Arhur Lira, que já era poderoso no governo Bolsonaro, pilotando o Orçamento Secreto que repartia verbas de até R$ 19 bilhões (até ser declarado inconstitucional pelo STF em dezembro do ano passado), mostrou mais força na largada do governo Lula, que enfrentou uma base mais próxima a Bolsonaro no Legislativo. Ao ser eleito com o impressionante placar de 464 votos, num universo de 509 votantes, vem tentando impor sua força ao governo Lula, a quem garantiu na votação da PEC da Transição (e de quebra a Bolsonaro, que não podia deixar gastos eleitoreiros sem cobertura) a expansão de R$ 145 bilhões este ano. Ele tentou, na ocasião, negociar uma indicação para o Ministério da Saúde. Junto com a Educação, a Saúde é a pasta com mais verbas e capilaridade nacional, envolvida com governadores e prefeitos de mais de 5.700 municípios. Lula fez ouvido de mercador e indicou a presidente da Fiocruz, a respeitada sanitarista Nísia Trindade, para o ministério, visando resgatar campanhas nacionais de vacinação. Com as dificuldades de Lula para conseguir apoios nas votações importantes (Lira usa o artifício de pautar temas opostos às diretrizes do governo, para expor o perfil arredio da Câmara), ele voltou a insinuar interesse na Saúde. Seu candidato era o deputado federal (PP-RJ) Luiz Antônio Teixeira Junior, mais conhecido como Dr. Luizinho. Em janeiro, ele foi nomeado secretário de Saúde do Estado do Rio de Janeiro pelo governador Cláudio Castro, e é um virtual candidato à prefeitura do Rio de Janeiro, em 2024, com apoio do clã Bolsonaro.

No caso da intermediação de verbas no poderoso Fundo Nacional de Desenvolvimento da Educação de Base (Fundeb), as investigações da Polícia Federal, acionadas pelo Ministério Público de Alagoas, encontraram em um cofre do ex-assessor de Lira, o também alagoano Luciano Cavalcante, R$ 4,4 milhões em reais e dólar.
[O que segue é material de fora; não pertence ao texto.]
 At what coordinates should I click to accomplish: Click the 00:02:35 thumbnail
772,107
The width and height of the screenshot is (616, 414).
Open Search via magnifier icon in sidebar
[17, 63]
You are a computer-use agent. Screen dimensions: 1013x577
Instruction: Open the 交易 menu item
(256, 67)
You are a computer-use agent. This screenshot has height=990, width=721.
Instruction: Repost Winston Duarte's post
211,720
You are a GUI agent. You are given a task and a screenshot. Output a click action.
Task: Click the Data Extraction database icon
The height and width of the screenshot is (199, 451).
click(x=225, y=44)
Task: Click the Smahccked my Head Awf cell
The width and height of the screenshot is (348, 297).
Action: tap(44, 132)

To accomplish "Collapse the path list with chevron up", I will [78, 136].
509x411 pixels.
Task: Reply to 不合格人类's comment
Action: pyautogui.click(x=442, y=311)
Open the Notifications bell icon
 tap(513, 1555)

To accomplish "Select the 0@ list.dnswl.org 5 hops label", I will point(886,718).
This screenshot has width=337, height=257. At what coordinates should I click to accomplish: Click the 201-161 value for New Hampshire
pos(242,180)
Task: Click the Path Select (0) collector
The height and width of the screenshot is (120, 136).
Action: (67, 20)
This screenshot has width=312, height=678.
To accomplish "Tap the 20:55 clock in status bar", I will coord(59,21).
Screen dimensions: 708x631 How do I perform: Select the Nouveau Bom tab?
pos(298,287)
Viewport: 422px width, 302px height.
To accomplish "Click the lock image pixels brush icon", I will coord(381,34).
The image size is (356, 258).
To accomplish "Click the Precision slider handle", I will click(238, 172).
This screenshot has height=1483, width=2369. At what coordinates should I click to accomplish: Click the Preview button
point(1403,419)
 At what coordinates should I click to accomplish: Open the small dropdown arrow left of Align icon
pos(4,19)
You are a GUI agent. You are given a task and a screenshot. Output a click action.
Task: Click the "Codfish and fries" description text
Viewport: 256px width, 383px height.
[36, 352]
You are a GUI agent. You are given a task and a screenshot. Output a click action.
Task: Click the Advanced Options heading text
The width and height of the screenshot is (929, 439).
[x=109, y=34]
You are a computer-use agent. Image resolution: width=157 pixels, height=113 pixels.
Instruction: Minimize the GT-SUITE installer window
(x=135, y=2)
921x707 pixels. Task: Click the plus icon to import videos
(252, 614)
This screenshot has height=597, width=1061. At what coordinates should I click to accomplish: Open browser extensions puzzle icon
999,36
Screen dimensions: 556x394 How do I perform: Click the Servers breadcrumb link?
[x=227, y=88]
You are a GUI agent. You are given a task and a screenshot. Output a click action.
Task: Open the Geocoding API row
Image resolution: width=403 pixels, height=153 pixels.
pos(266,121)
Luciano Cavalcante é investigado como um dos elos da venda superfaturada de kits de robótica a prefeituras de Alagoas, com desvios estimados em R$ 8,1 milhões. Na ocasião, Lira ficou tão aborrecido, que cobrou do ministro da Justiça e Segurança Pública, Flávio Dino, a quem está subordinada a PF, explicação para a “batida” policial contra aliado próximo. O ministro disse que não sabia das diligências, requisitadas pelo MP de Alagoas e autorizadas por Juiz Federal local. Contrariado, Lira fingiu aceitar.

Agora, uma investigação publicada pela “Folha de S. Paulo”, na sexta-feira, desvenda outra ponta de atuação do clã Lira: no Ministério da Saúde, bingo! Um filho de Lira (Arhur Lira Filho, de apenas 23 anos) e uma filha de Cavalcante (Maria Cavalcante, de 25) são sócios numa bem-sucedida empresa, a Omnia 360, que negocia com agências de publicidade contratadas pelo governo federal a distribuição de campanhas para veículos de mídia, como outdoors ou internet. Segundo a “Folha”, as empresas de mídia que a Omnia representa receberam cerca de R$ 6,5 milhões em campanhas publicitárias do Ministério da Saúde (até 2022). O site “Metrópoles” informa que foram R$ 34 milhões nos últimos dois anos. Mais uma vez, Lira recorreu à distinção do CPF e diz que nada tem a ver com os negócios do filho nem com os de Cavalcante. Esse talento para negócios, o filho herdou de quem?